Intrauterine fetal death in mice caused by cytomegalovirus-derived peptide induced aPL antibodies

GHARAVI AE; VEGA-OSTERTAG M; ESPINOLA RG; LIU X; COLE L; COX NT; ROMAGNOLI P; LABAT K; PIERANGELLI SS

Lupus

SAGE Publications

Lugar: London; Año: 2004 vol. 13 p. 17 - 23

Immunization of mice with beta2 glycoprotein I (beta2GPI) and also with GDKV, a synthetic peptide representing the phospholipid (PL)-binding site of beta2GPI, induced pathogenic aPL antibodies that bind and activate endothelial cells, enhanced thrombus formation and caused fetal death in pregnant mice. TIFI is a PL-binding peptide spanning the Thr101-Thr120 of ulb0-hcmva from human cytomegalovirus (CMV), which shares structural similarity with the PL-binding site of beta2GPI. Immunization with this peptide induced pathogenic aPL and anti-beta2GPI antibodies in mice. These antibodies activated endothelial cells and enhanced thrombus formation in vivo, but whether these antibodies cause fetal death in mice is not known. The objective of this study was to examine the effects of these antibodies on pregnancy outcome in mice. Two groups of pregnant BALB/c mice were injected with either hybridoma supernatant containing D3/AC10, a CMV-peptide-induced monoclonal aPL, at days four, eight and 12 of the pregnancy, 100 microg per mouse (study group) or with culture media alone (control group). The litter size was significantly smaller in the study group (4.80 +/- 1.15 versus 7.28 +/- 0.18, t = - 2.526, P < 0.03).
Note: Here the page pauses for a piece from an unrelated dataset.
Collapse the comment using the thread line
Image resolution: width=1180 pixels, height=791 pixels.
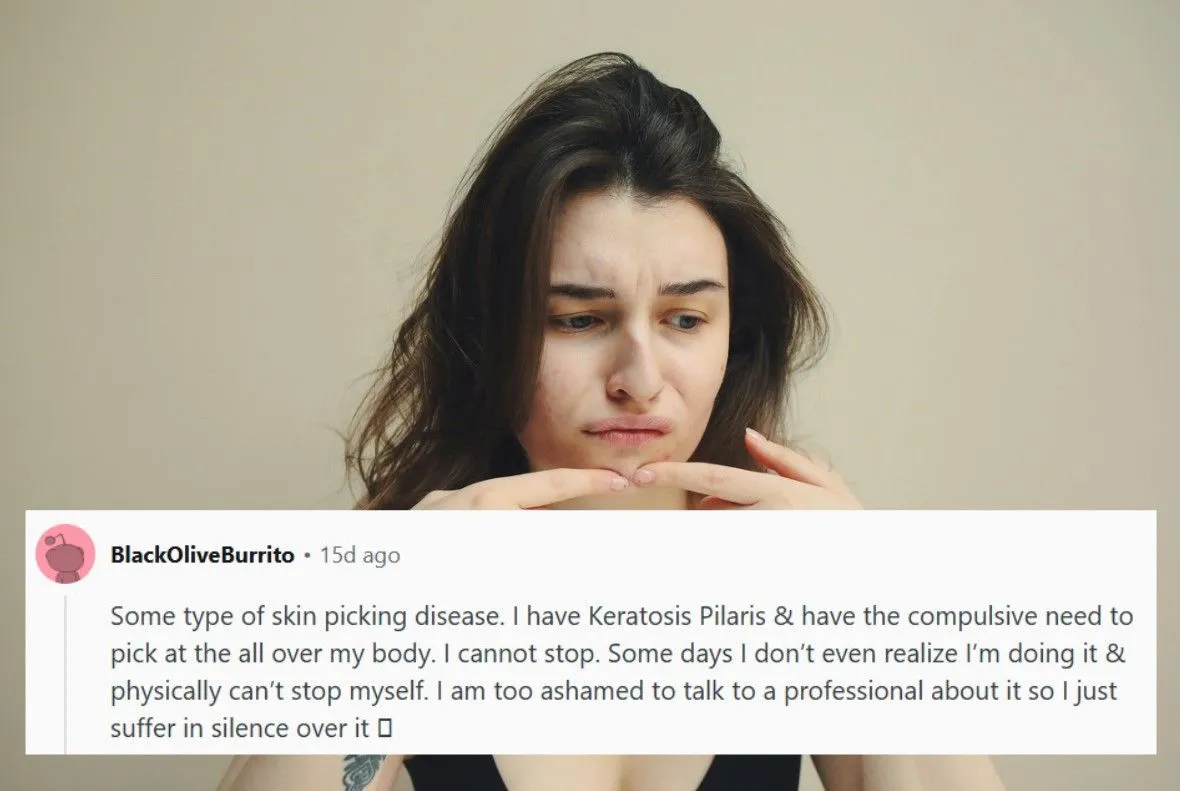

In conclusion, aPL induced by CMV peptides may have pathogenic properties similar to human autoimmune aPL. These findings further support the hypothesis that at least in some patients with APS, pathogenic aPL antibodies may be generated by immunization with CMV products during incidental exposure to the virus via a molecular mimicry mechanism.